= Babycurus toxin 1 =

Babycurus-toxin 1 (BcTx1) is a component of the venom of the east African scorpion Babycurus centrurimorphus. This toxin modifies both the activation and the inactivation properties of insect sodium channels.

== Sources ==
This toxin is a component of the venom secreted by the east African scorpion Babycurus centrurimorphus of the scorpion family Buthidae, and is more specific in envenoming insects, for example the cockroach, than in human envenoming.

== Chemistry ==
The molecular weight of BcTx1 is 3248. It belongs to the long (4 C-C) scorpion toxin superfamily and can be classified as a β-toxin. Only the first 30 amino acids of the BcTx1 protein have yet been sequenced.

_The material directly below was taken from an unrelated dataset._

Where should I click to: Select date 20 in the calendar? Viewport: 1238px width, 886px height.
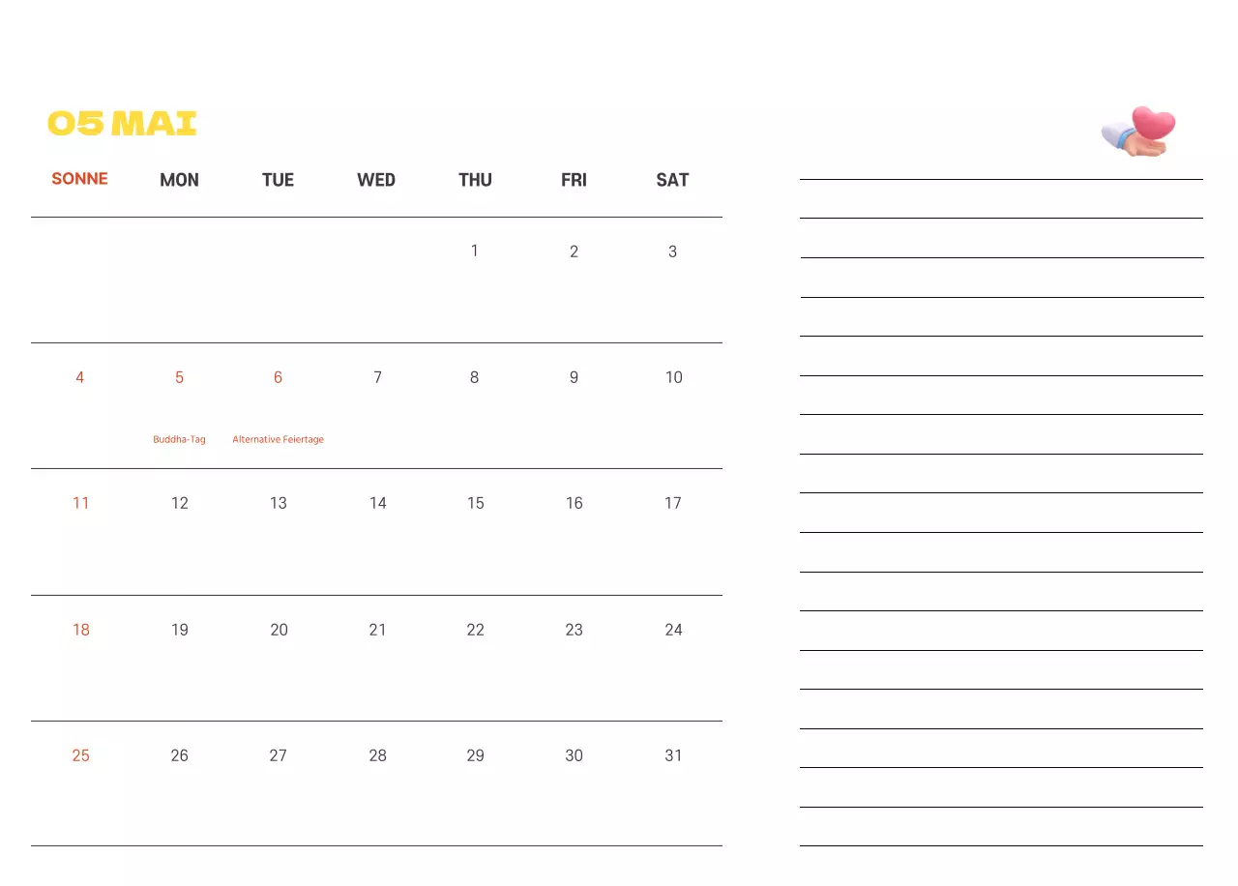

The toxin shares similarities in protein structure with other toxins found in scorpions in North Africa and the Middle East, including the genera Buthus and Centruroides.

== Target ==
The toxin acts affects sodium channel properties. The toxin can bind to many different sodium channels, including mammalian channels, although the effects on non-insect sodium channels have not yet been tested.

== Mode of action ==

BcTx1 acts on insect axonal sodium channels by lowering their activation threshold (by 5-10 mV), resulting in an increase of Na+ conductances. It also shifts the steady-state inactivation curve in the negative direction (by ~15 mV). In addition, BcTx1 slows down the activation of sodium channels. As a result of its action on the sodium channels, neurons depolarize and can no longer fire action potentials, leading to a flaccid paralysis.